More than luck, the willingness to help and readiness to act is customary of the Nordins, who are active in the community and well known for their service-mindedness.

Besides relief, Horka feels enormous gratitude for the Nordins. “I can’t thank Rick and Kristi enough,” she said. “I can’t believe he continued to look for that diamond in the parking lot… Nobody else would have done that.” To further show her appreciation, Horak gifted the Nordins a bottle of champagne.

Horak can remember the first time she saw that diamond, at a bar in San Marcos while attending grad school and still dating her future husband.

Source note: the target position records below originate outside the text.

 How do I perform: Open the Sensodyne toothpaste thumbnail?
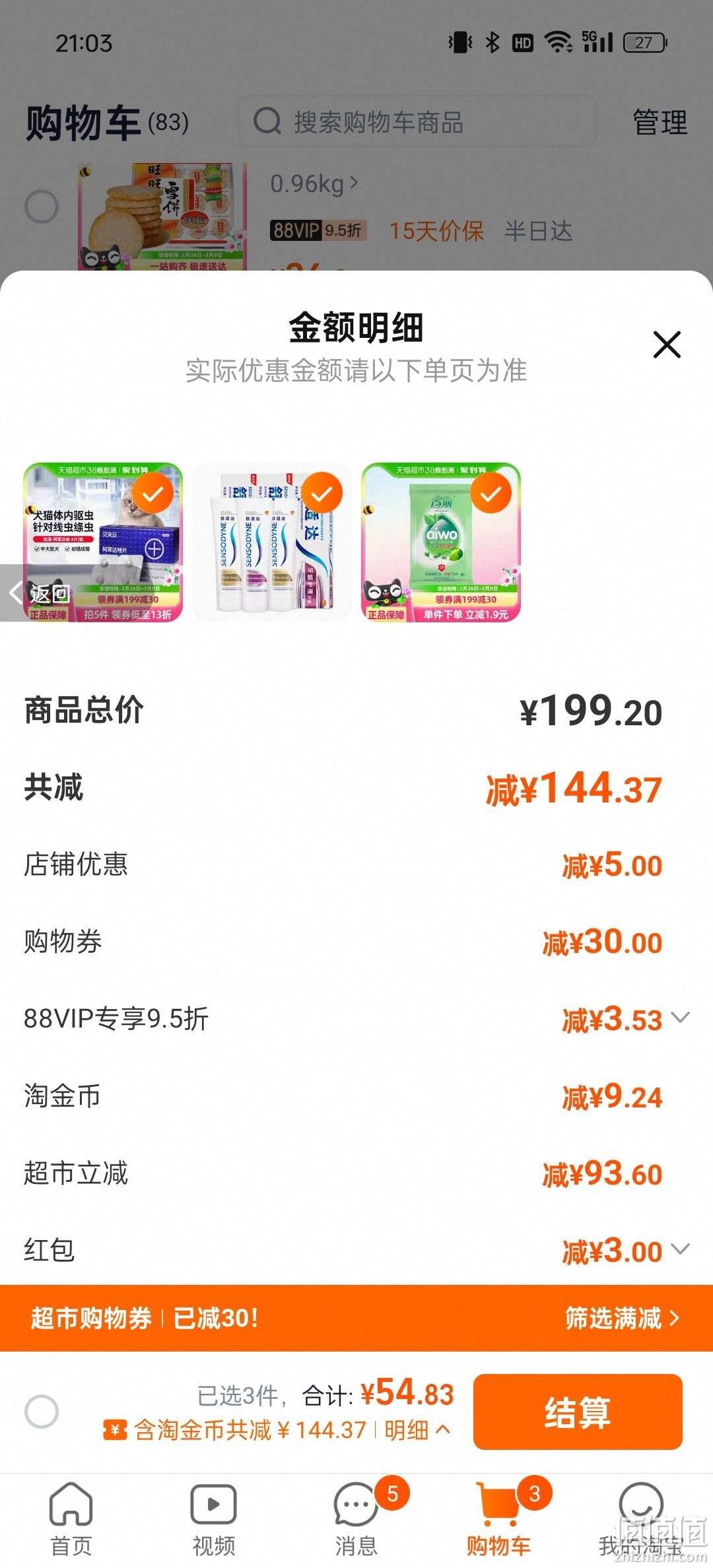272,542
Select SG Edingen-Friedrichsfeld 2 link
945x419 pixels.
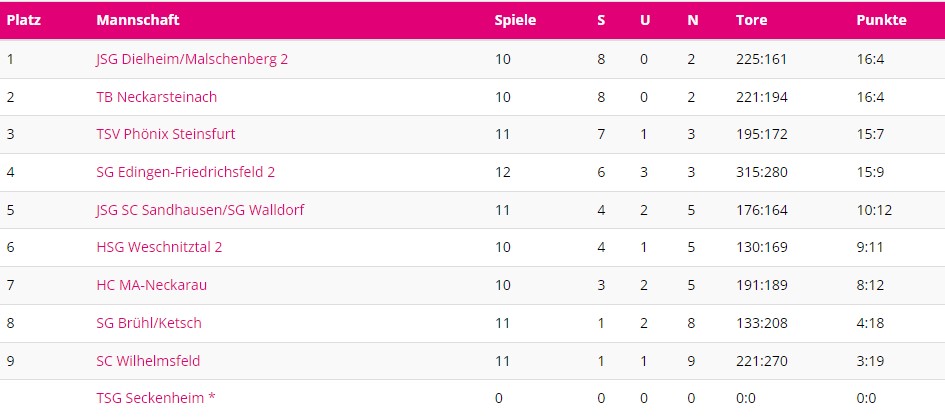point(186,172)
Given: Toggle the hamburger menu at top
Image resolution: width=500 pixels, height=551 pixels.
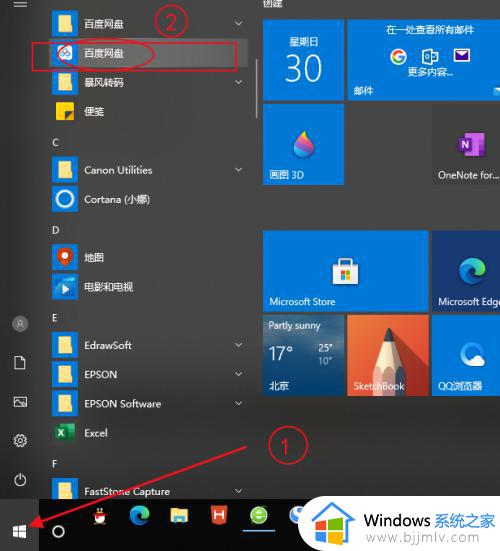Looking at the screenshot, I should click(x=20, y=4).
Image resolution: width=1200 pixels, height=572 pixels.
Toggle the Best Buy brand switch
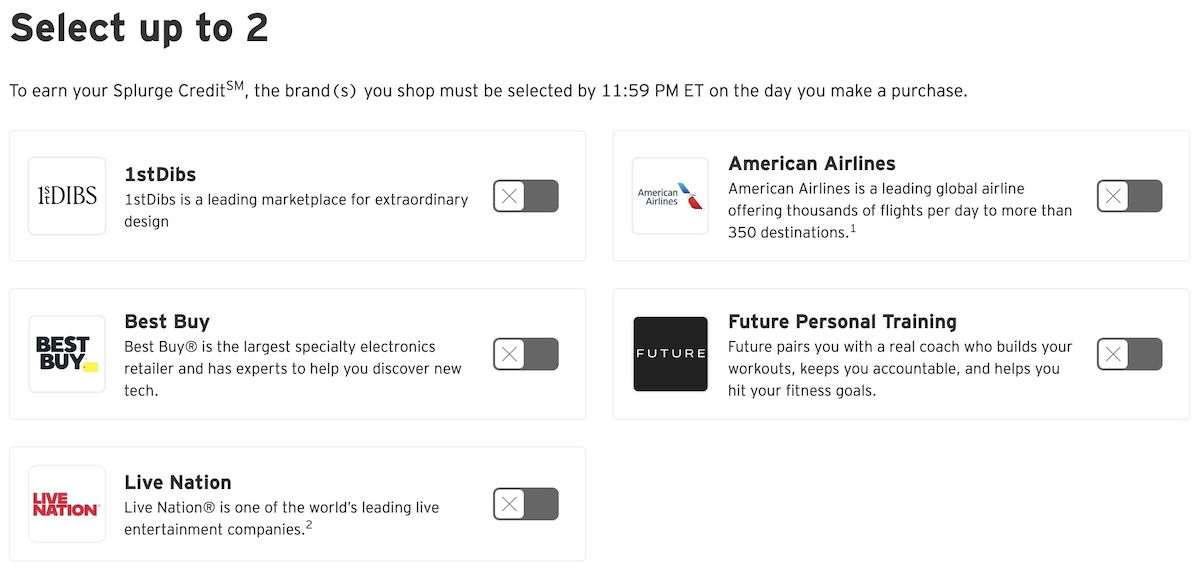(526, 354)
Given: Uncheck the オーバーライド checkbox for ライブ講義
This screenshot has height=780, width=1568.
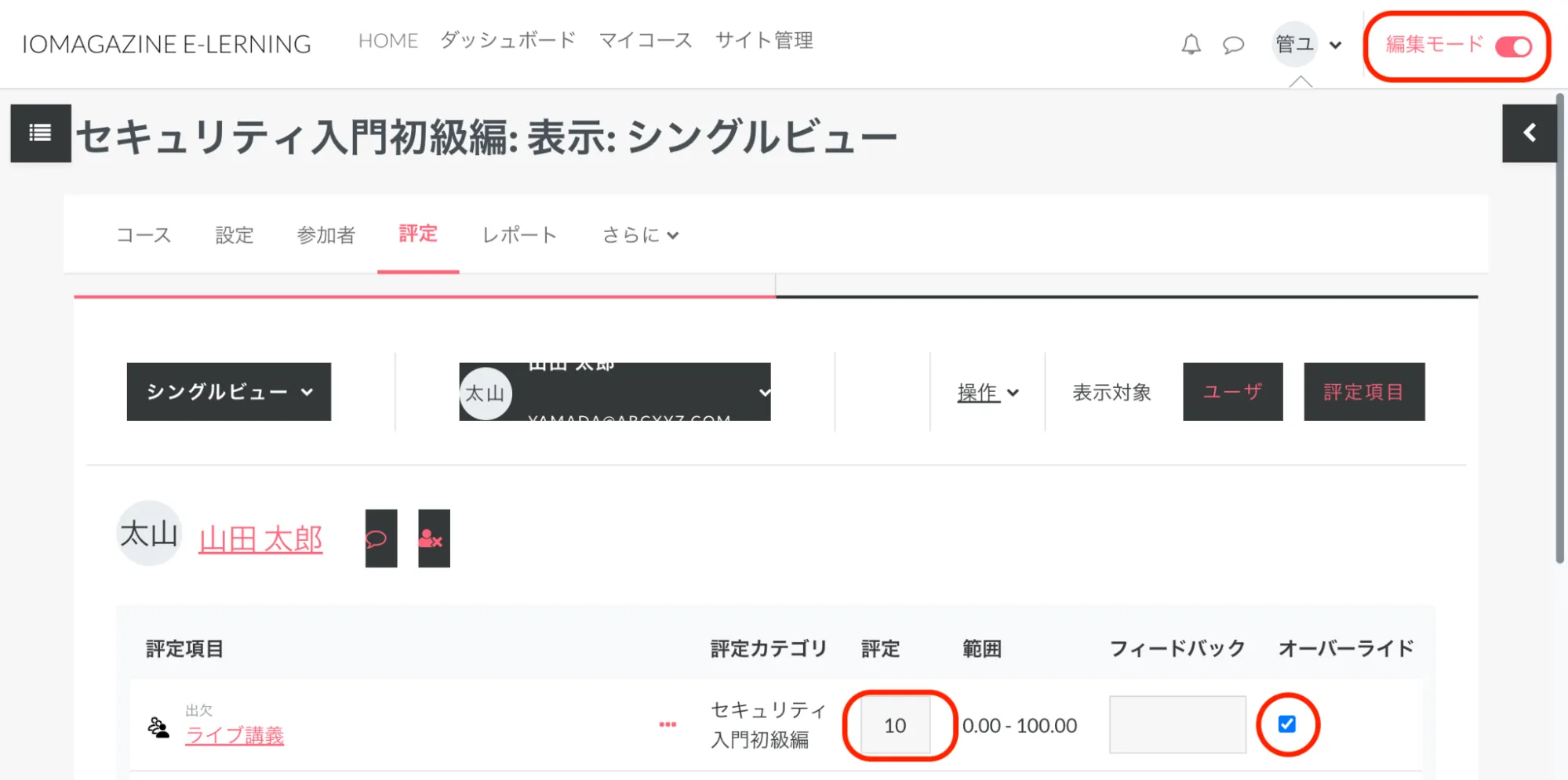Looking at the screenshot, I should (1286, 724).
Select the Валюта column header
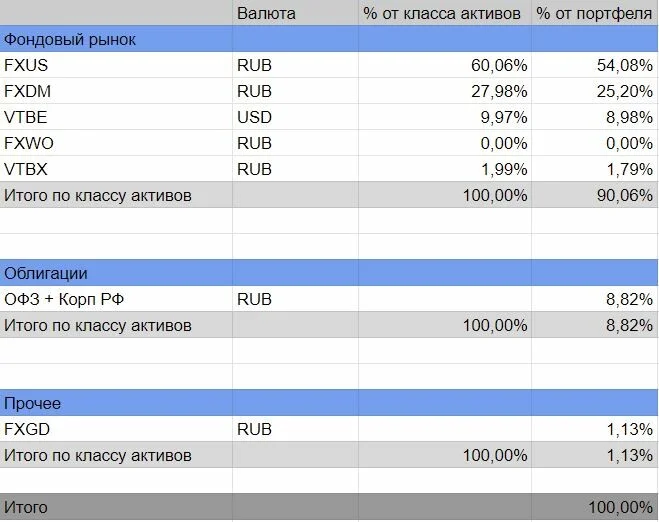 click(x=295, y=13)
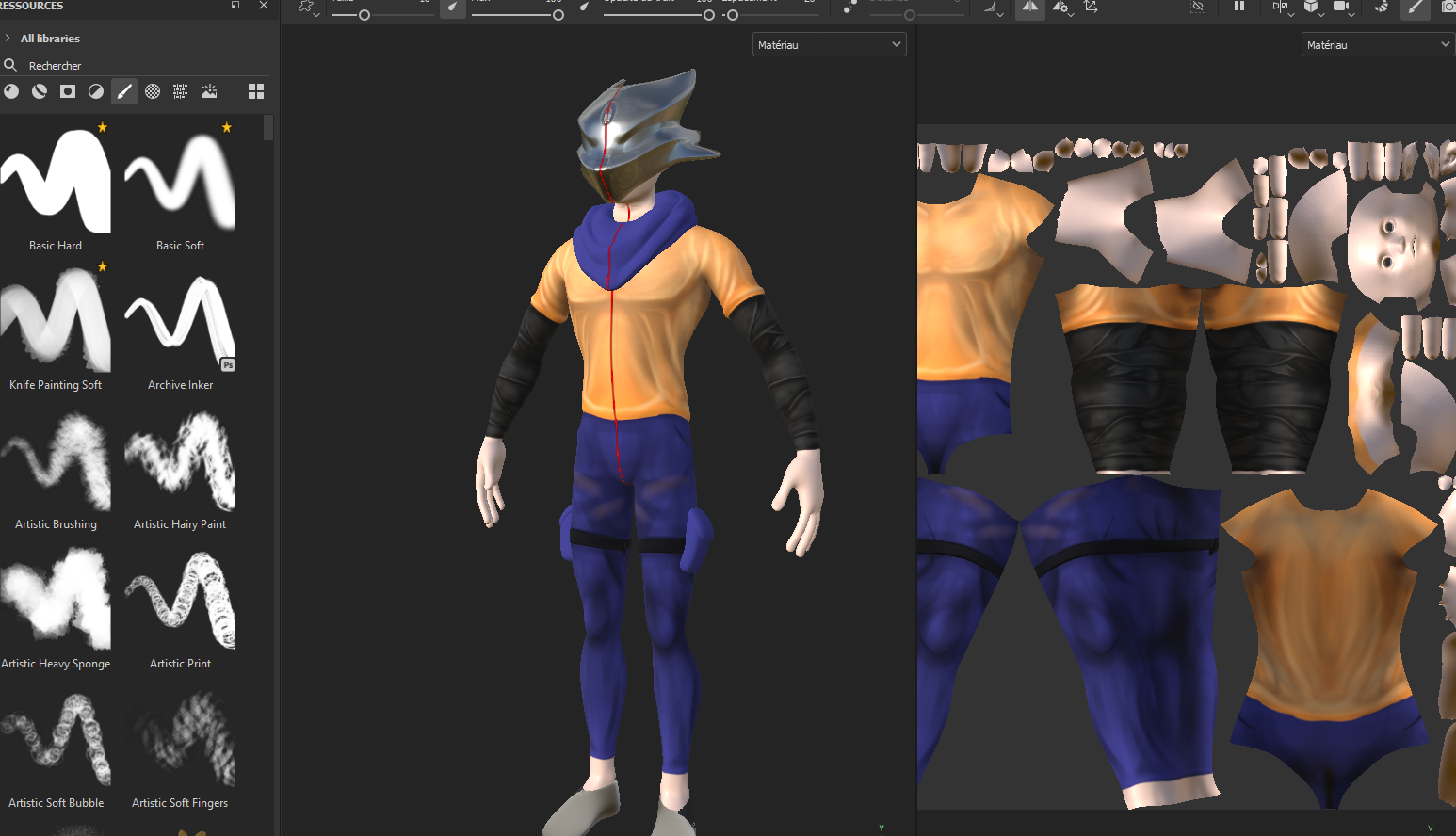Toggle the pause engine button in toolbar
1456x836 pixels.
click(x=1238, y=7)
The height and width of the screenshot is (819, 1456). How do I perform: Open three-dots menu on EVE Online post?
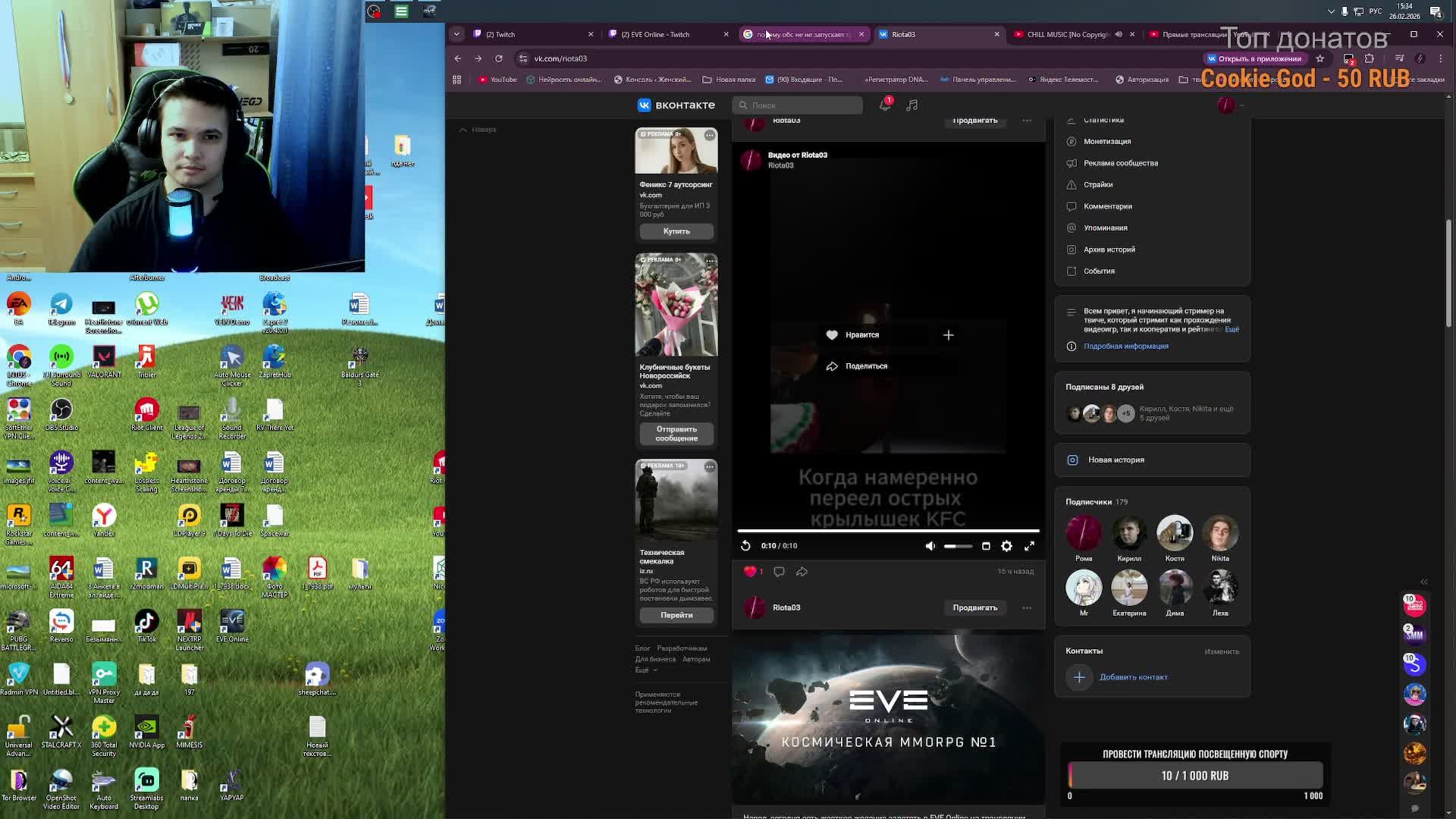coord(1027,608)
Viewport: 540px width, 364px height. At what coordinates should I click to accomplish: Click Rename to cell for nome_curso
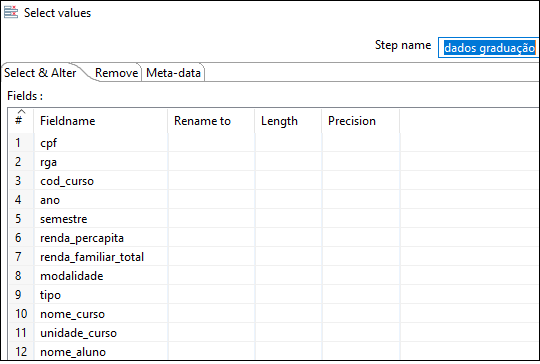click(211, 314)
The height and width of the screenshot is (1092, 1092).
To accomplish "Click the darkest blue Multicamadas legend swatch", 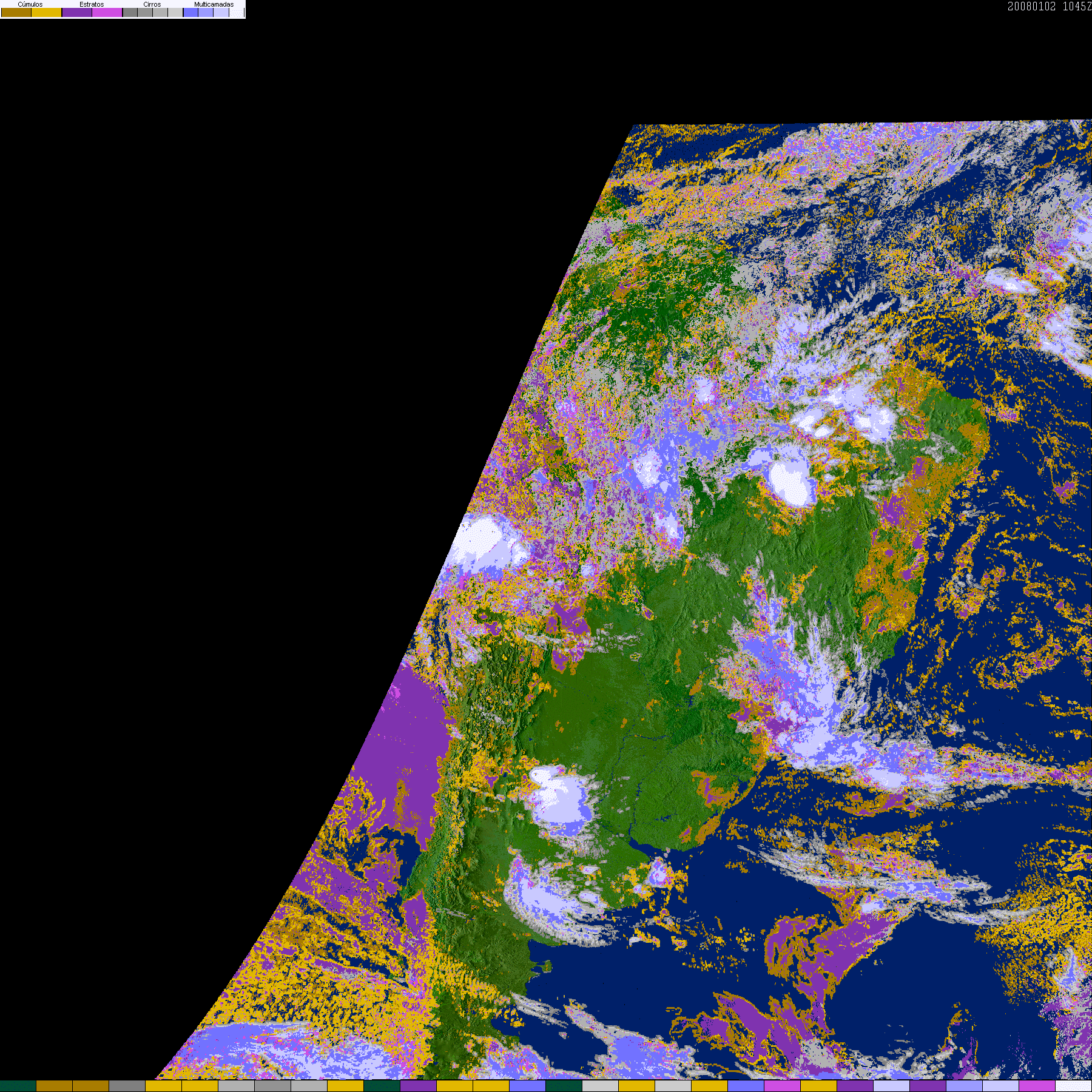I will pyautogui.click(x=191, y=13).
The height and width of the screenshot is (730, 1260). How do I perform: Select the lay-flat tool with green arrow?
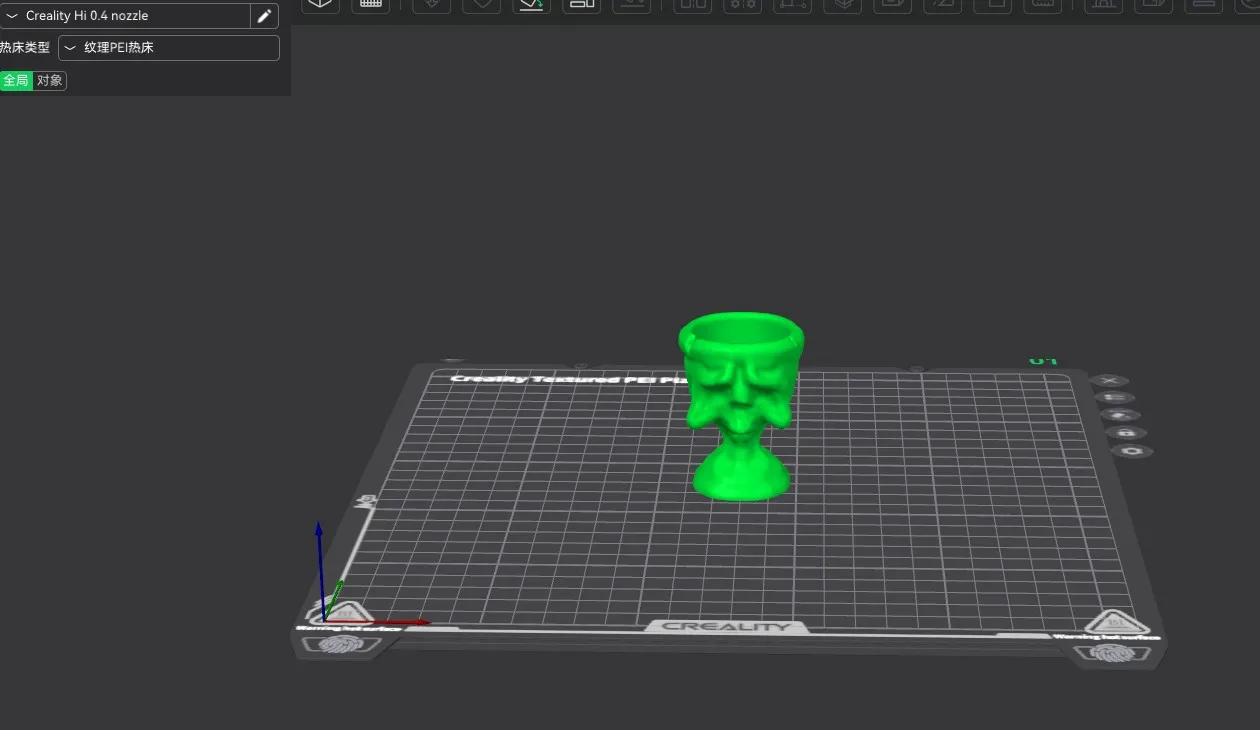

“We went to go listen to Kyle Park, who is a Texas country singer at Cheatham Street,” she recounts. “And (Brandon) got them to change the playlist for the night to play our song, which is ‘Yours and Mine,’ before midnight… and he proposed right before midnight on the dance floor.”

She said yes, of course, and now, almost nine years of marriage later, Horak has a new appreciation for the diamond that started her life as a wife and mother. She’ll now be visiting the jeweler annually to check that her stone remains snugly in place.

As for Rick, finding the diamond was just another day at the office, one he approached with his usual willingness to be of service. “We’ve always been that way,” he explains, shrugging. “I learned a lot from Kristi… You focus in on what you need to regardless if it’s a diamond or the community or whatever the object is. You just focus in on it.”

The Horak family of Steiner Ranch, clockwise from top, Brandon, Bryson, Alyson and Emma.